## Material shown
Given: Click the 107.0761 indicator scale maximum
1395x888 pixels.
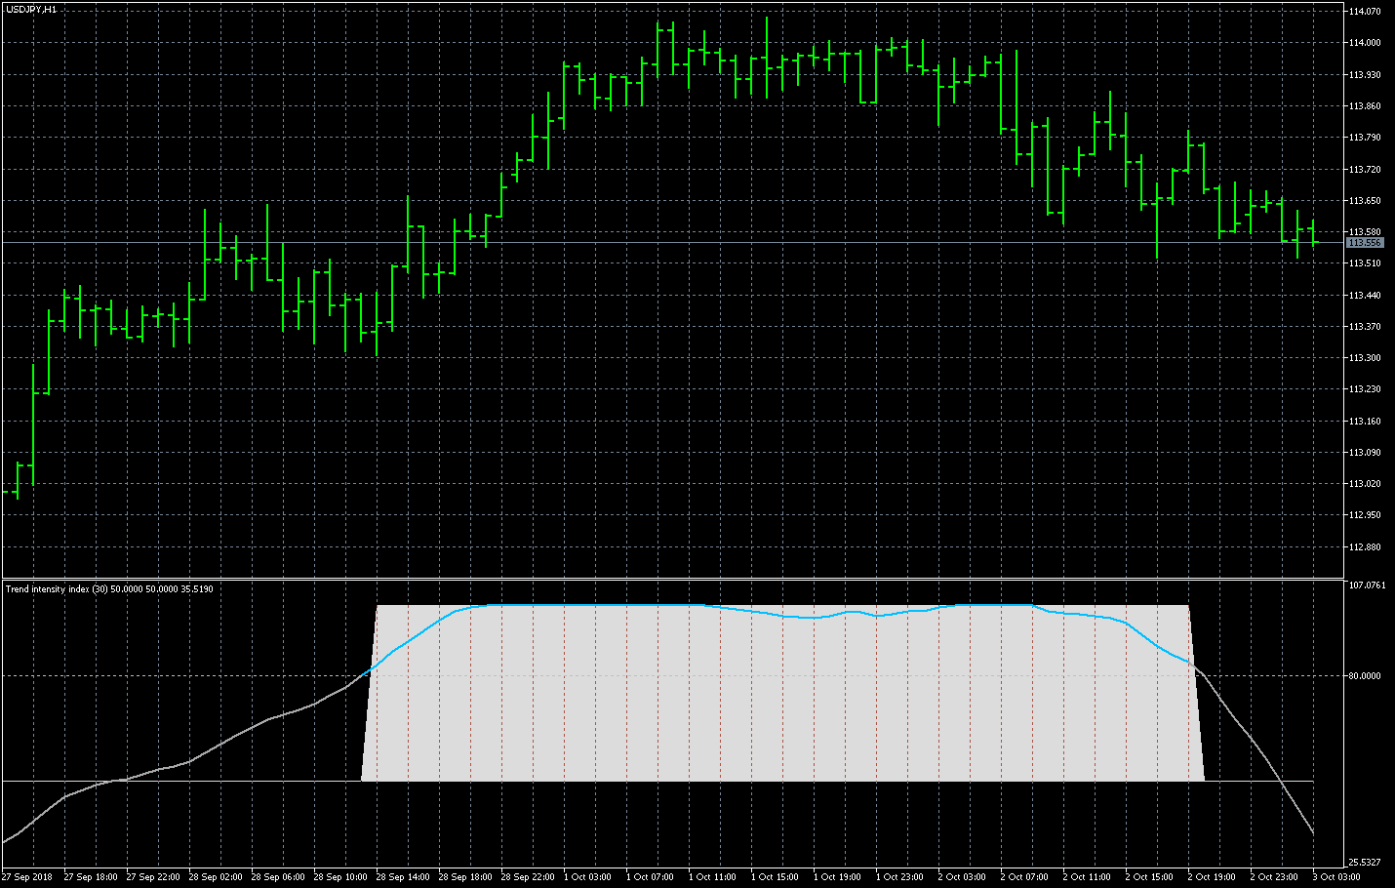Looking at the screenshot, I should point(1366,585).
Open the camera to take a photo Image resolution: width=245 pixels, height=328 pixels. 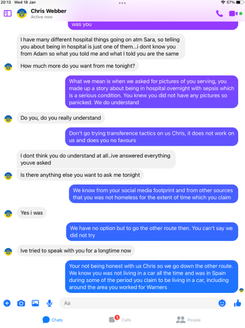21,303
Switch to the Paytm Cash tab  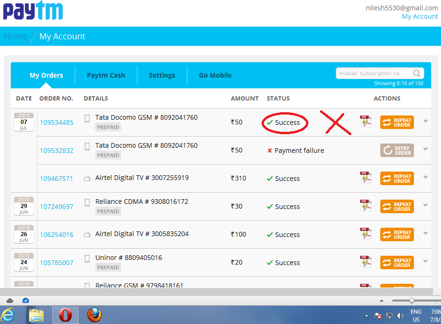[x=106, y=75]
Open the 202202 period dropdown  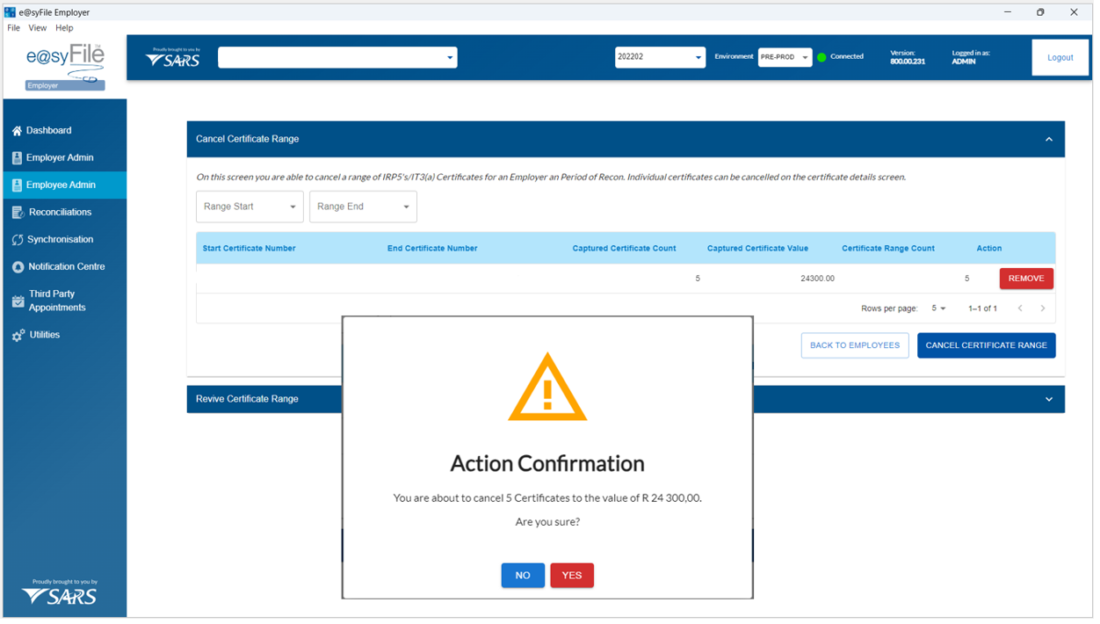pyautogui.click(x=660, y=58)
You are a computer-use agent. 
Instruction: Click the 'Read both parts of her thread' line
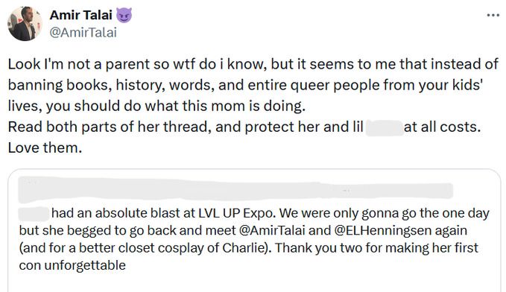[x=110, y=127]
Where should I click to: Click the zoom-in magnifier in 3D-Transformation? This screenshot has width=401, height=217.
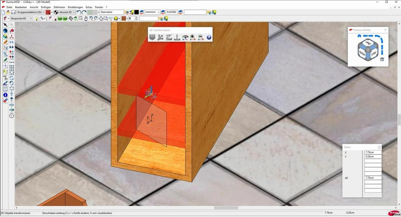193,37
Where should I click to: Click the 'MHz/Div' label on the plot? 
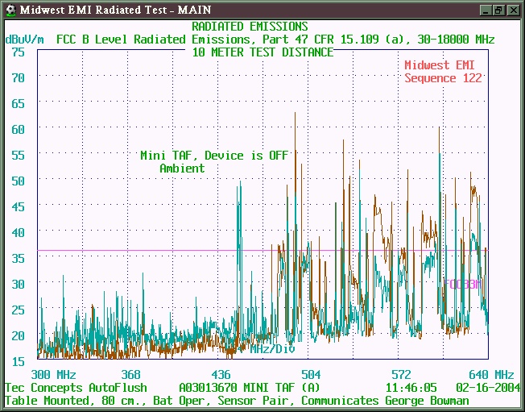(271, 349)
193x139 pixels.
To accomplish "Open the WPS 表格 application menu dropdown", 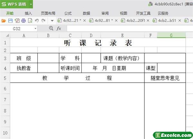I will click(31, 4).
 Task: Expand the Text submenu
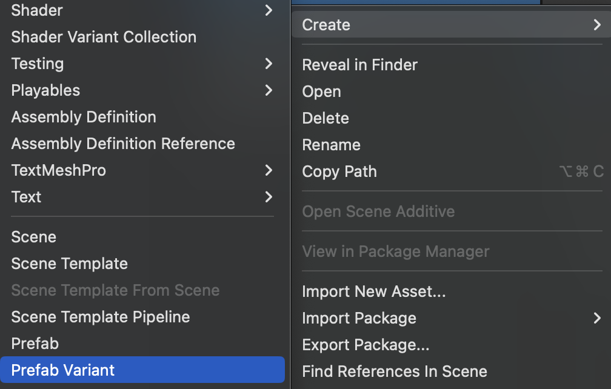[27, 197]
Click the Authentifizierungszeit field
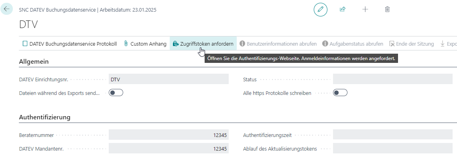The image size is (457, 165). (x=392, y=135)
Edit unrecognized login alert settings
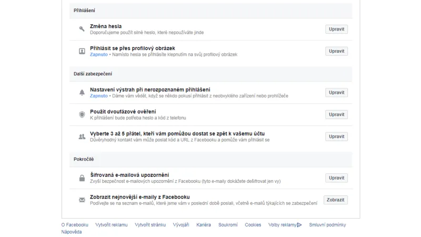Screen dimensions: 421x237 click(336, 93)
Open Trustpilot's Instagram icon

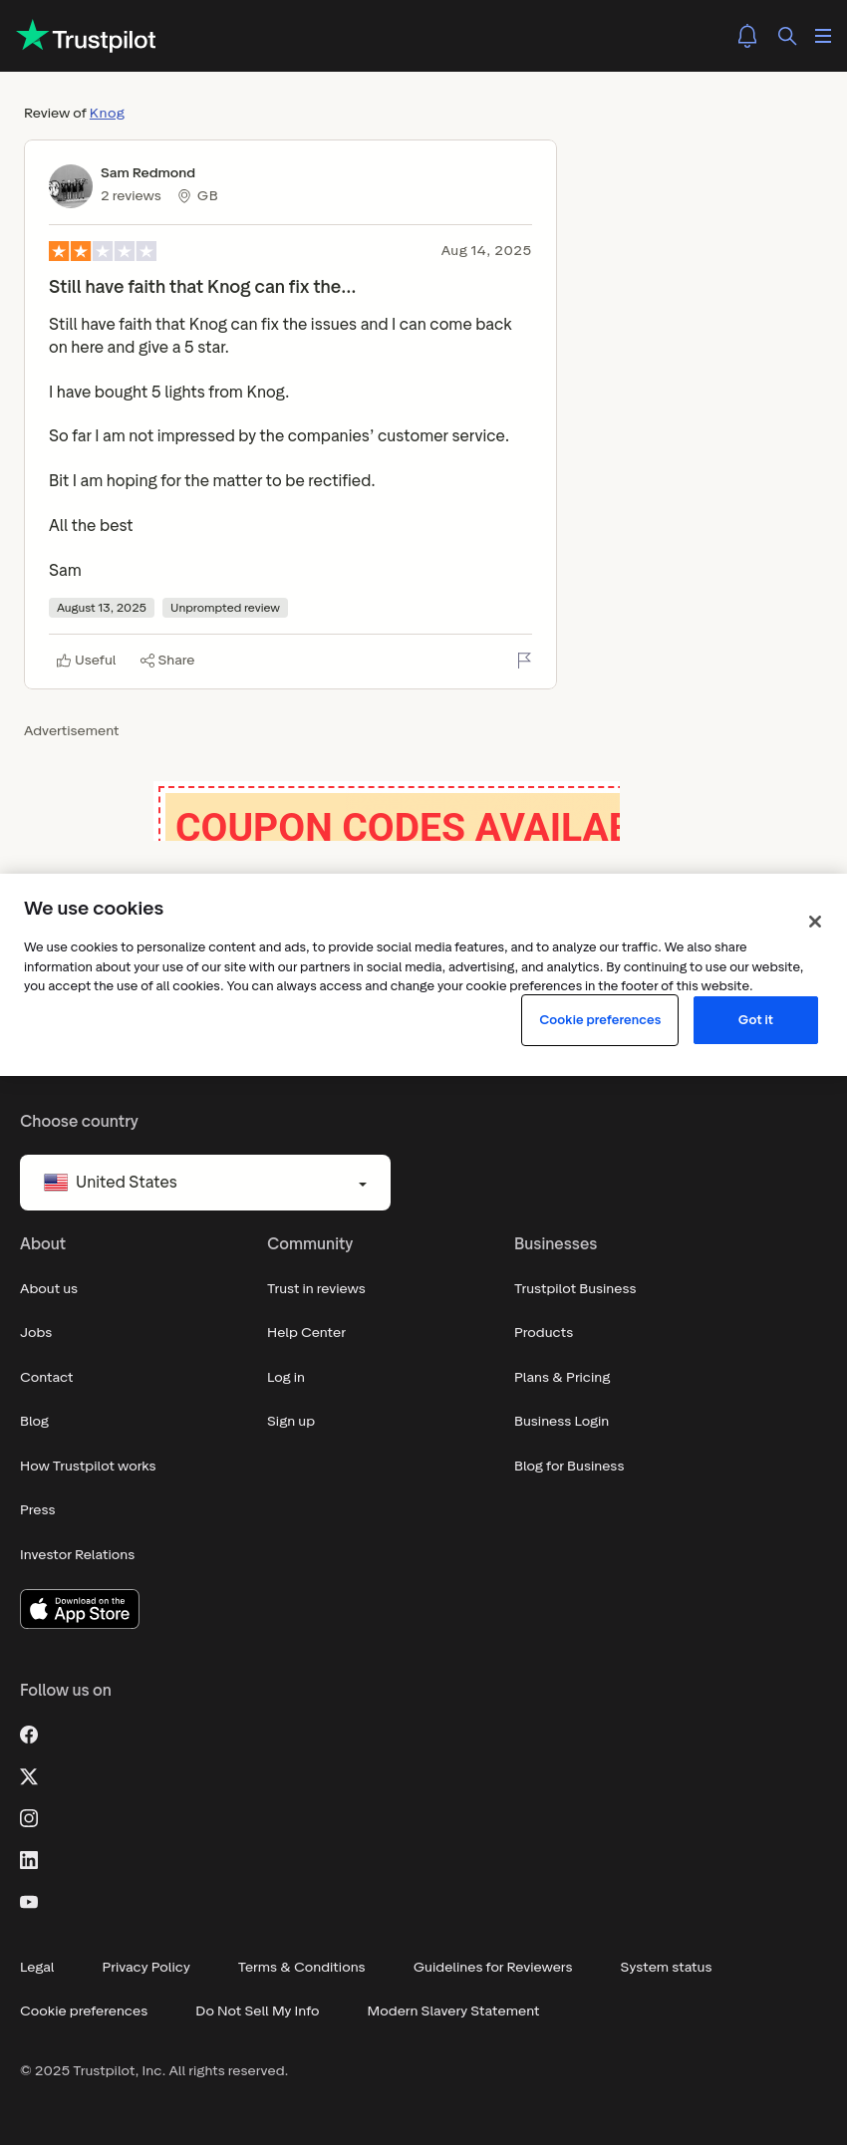click(x=29, y=1818)
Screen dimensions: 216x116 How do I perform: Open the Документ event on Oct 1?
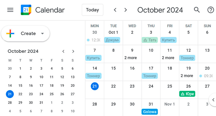[x=112, y=40]
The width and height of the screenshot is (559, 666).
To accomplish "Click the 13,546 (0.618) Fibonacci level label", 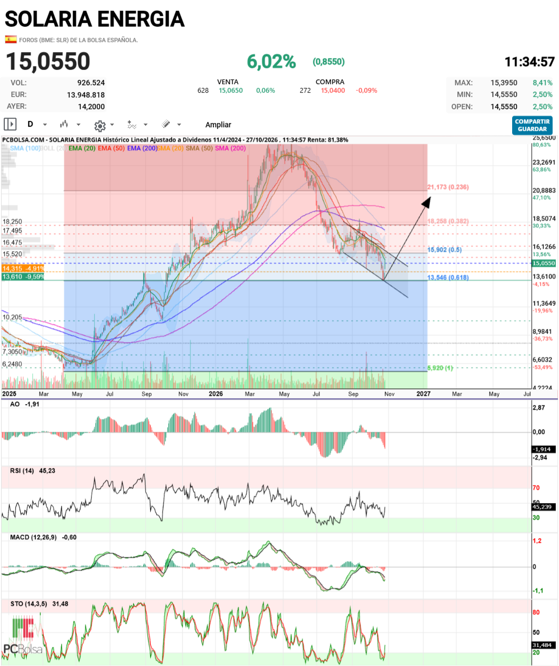I will 448,277.
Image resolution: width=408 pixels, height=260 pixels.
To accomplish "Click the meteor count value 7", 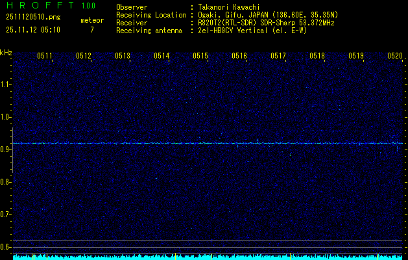I will [91, 30].
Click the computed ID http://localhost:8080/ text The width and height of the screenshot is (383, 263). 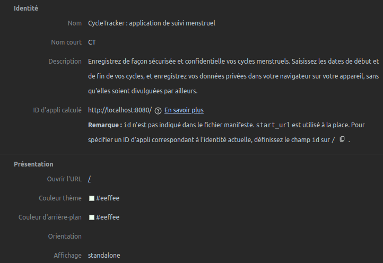pyautogui.click(x=119, y=110)
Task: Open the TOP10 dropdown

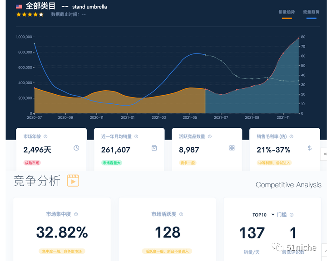Action: click(263, 214)

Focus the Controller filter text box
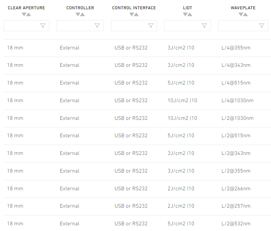click(x=80, y=26)
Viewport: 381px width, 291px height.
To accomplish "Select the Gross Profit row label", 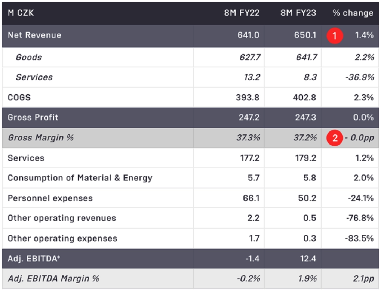I will click(33, 117).
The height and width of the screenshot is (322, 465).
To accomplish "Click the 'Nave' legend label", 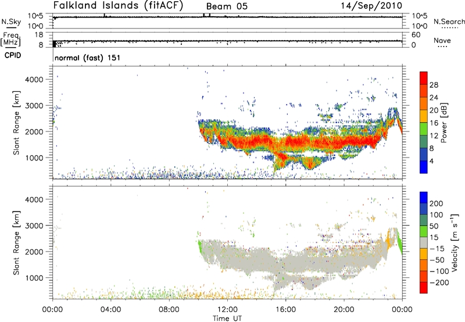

## Exercise
Your copy should hold only the lines above from the one containing "Edit unrecognized login alert settings" through the one containing "The width and height of the screenshot is (559, 666).", exactly as written and free of pictures.

## Answer below
Edit unrecognized login alert settings
Screen dimensions: 421x237 click(336, 93)
Open Trustpilot's Instagram icon

click(x=29, y=1818)
Screen dimensions: 216x116 How do I perform: Open the Документ event on Oct 1?
[x=112, y=40]
The width and height of the screenshot is (559, 666).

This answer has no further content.